Title: An Exponential Effect Persistence Model for Intensive Longitudinal Data


The idea behind this study came out of a discussion I had with Dennis Cook once: Big data is a
buzz word now in statistics and data sciences, but outside of data size, are there different ways
we should look at big data? In this context, the effects of discrete interventions and naturally-
occurring events on a person's thoughts, emotions, behaviors, and physical functioning often
vary over time.

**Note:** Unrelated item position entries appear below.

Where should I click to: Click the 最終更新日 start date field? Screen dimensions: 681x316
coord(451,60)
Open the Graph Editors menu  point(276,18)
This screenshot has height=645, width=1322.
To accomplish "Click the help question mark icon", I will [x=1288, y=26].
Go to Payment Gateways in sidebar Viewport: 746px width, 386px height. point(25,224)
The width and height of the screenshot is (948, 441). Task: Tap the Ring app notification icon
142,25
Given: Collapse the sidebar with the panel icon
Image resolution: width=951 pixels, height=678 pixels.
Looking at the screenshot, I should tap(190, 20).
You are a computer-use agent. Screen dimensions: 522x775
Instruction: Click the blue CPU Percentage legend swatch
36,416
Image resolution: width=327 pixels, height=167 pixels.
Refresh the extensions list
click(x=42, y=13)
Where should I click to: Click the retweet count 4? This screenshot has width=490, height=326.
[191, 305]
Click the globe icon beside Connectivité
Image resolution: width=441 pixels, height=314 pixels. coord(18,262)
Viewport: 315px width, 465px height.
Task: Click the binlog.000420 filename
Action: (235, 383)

As such, understanding temporal persistence or decay of effects is of central
importance in behavioral sciences and it entails recognizing changes after a person has been
subject to a treatment, establishing a cause-and-effect and evaluating the persistence of the
effect with the passage of time. In this study, we develop an effect persistence model for
intensive longitudinal data (a type of “big data”) under a general assumption of an exponential
loss of association between exposure and outcome over time. The proposed model may be
useful for understanding the complexity of phenomena where subjects can be repeatedly
exposed to an intervention while at the same time, the effect of any one exposure is expected to
diminish over time. The method is motivated by, and applied to data from a study of adolescent
exposure to pro-smoking advertisement where the impact of pro-smoking media exposure on
young adults' susceptibility to smoking is assessed along with the decay of the effect over time.
The performance of the proposed method is investigated.